Given records:
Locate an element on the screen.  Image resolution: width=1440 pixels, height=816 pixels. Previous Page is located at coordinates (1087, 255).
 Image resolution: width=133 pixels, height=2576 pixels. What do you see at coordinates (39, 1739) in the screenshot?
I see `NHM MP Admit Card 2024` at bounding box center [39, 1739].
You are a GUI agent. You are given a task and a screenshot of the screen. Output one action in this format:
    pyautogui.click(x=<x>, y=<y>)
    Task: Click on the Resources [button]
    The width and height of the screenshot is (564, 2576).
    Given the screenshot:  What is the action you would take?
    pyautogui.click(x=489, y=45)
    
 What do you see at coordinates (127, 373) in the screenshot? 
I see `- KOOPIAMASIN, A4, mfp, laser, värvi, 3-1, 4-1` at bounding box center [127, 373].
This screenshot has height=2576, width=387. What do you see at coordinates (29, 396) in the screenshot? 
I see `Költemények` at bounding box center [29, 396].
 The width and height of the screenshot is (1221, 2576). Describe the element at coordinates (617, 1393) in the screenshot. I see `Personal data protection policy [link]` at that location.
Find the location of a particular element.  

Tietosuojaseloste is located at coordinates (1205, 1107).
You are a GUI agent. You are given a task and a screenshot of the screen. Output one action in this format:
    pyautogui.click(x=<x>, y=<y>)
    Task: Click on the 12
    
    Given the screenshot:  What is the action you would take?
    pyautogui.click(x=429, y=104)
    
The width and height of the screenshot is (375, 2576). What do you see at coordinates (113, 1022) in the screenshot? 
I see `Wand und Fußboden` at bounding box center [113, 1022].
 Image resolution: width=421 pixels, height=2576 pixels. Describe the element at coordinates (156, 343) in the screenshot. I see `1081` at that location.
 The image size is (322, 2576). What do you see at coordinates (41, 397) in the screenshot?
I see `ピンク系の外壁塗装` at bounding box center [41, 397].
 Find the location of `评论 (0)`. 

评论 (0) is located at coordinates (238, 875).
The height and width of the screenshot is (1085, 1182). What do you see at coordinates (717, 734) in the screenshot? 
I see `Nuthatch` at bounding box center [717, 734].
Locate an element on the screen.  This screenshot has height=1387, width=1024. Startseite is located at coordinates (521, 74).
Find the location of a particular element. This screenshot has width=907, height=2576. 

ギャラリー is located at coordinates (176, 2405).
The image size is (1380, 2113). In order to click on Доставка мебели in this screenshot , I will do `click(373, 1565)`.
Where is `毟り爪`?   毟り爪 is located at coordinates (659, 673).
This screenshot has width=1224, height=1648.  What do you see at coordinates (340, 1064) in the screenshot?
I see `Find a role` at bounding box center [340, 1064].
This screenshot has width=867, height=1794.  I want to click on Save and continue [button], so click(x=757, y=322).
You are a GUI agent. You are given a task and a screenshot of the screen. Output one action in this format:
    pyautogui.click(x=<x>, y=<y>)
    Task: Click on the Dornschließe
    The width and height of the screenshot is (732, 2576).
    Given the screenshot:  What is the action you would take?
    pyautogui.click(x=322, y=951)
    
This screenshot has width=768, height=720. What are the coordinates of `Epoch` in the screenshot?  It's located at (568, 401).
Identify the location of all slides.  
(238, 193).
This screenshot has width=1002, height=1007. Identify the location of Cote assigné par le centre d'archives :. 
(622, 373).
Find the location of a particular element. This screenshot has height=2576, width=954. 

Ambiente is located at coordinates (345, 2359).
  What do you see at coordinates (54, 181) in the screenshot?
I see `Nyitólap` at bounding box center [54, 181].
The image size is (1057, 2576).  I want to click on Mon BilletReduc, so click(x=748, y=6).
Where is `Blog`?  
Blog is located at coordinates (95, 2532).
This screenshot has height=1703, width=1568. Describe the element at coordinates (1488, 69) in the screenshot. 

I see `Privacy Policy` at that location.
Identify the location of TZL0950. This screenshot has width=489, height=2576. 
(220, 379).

The problem:
Copy the listing above line for line, with no changes.

Complete answer:
Locate an element on the screen.  Image resolution: width=1440 pixels, height=816 pixels. Previous Page is located at coordinates (1087, 255).
 Image resolution: width=133 pixels, height=2576 pixels. What do you see at coordinates (39, 1739) in the screenshot?
I see `NHM MP Admit Card 2024` at bounding box center [39, 1739].
You are a GUI agent. You are given a task and a screenshot of the screen. Output one action in this format:
    pyautogui.click(x=<x>, y=<y>)
    Task: Click on the Resources [button]
    The width and height of the screenshot is (564, 2576).
    Given the screenshot:  What is the action you would take?
    pyautogui.click(x=489, y=45)
    
 What do you see at coordinates (127, 373) in the screenshot? 
I see `- KOOPIAMASIN, A4, mfp, laser, värvi, 3-1, 4-1` at bounding box center [127, 373].
This screenshot has height=2576, width=387. What do you see at coordinates (29, 396) in the screenshot? 
I see `Költemények` at bounding box center [29, 396].
 The width and height of the screenshot is (1221, 2576). Describe the element at coordinates (617, 1393) in the screenshot. I see `Personal data protection policy [link]` at that location.
Find the location of a particular element.  

Tietosuojaseloste is located at coordinates (1205, 1107).
You are a GUI agent. You are given a task and a screenshot of the screen. Output one action in this format:
    pyautogui.click(x=<x>, y=<y>)
    Task: Click on the 12
    
    Given the screenshot:  What is the action you would take?
    pyautogui.click(x=429, y=104)
    
The width and height of the screenshot is (375, 2576). What do you see at coordinates (113, 1022) in the screenshot? 
I see `Wand und Fußboden` at bounding box center [113, 1022].
 Image resolution: width=421 pixels, height=2576 pixels. Describe the element at coordinates (156, 343) in the screenshot. I see `1081` at that location.
 The image size is (322, 2576). What do you see at coordinates (41, 397) in the screenshot?
I see `ピンク系の外壁塗装` at bounding box center [41, 397].
 Find the location of `评论 (0)`. 

评论 (0) is located at coordinates (238, 875).
The height and width of the screenshot is (1085, 1182). What do you see at coordinates (717, 734) in the screenshot? 
I see `Nuthatch` at bounding box center [717, 734].
Locate an element on the screen.  This screenshot has height=1387, width=1024. Startseite is located at coordinates (521, 74).
Find the location of a particular element. This screenshot has width=907, height=2576. 

ギャラリー is located at coordinates (176, 2405).
The image size is (1380, 2113). In order to click on Доставка мебели in this screenshot , I will do `click(373, 1565)`.
Where is `毟り爪`?   毟り爪 is located at coordinates (659, 673).
This screenshot has width=1224, height=1648.  What do you see at coordinates (340, 1064) in the screenshot?
I see `Find a role` at bounding box center [340, 1064].
This screenshot has width=867, height=1794.  I want to click on Save and continue [button], so click(x=757, y=322).
You are a GUI agent. You are given a task and a screenshot of the screen. Output one action in this format:
    pyautogui.click(x=<x>, y=<y>)
    Task: Click on the Dornschließe
    The width and height of the screenshot is (732, 2576).
    Given the screenshot:  What is the action you would take?
    pyautogui.click(x=322, y=951)
    
This screenshot has width=768, height=720. What are the coordinates of `Epoch` in the screenshot?  It's located at (568, 401).
Identify the location of all slides.  
(238, 193).
This screenshot has width=1002, height=1007. Identify the location of Cote assigné par le centre d'archives :. 
(622, 373).
Find the location of a particular element. This screenshot has height=2576, width=954. 

Ambiente is located at coordinates (345, 2359).
  What do you see at coordinates (54, 181) in the screenshot?
I see `Nyitólap` at bounding box center [54, 181].
The image size is (1057, 2576).  I want to click on Mon BilletReduc, so click(x=748, y=6).
Where is `Blog`?  
Blog is located at coordinates (95, 2532).
This screenshot has height=1703, width=1568. Describe the element at coordinates (1488, 69) in the screenshot. 

I see `Privacy Policy` at that location.
Identify the location of TZL0950. This screenshot has width=489, height=2576. 
(220, 379).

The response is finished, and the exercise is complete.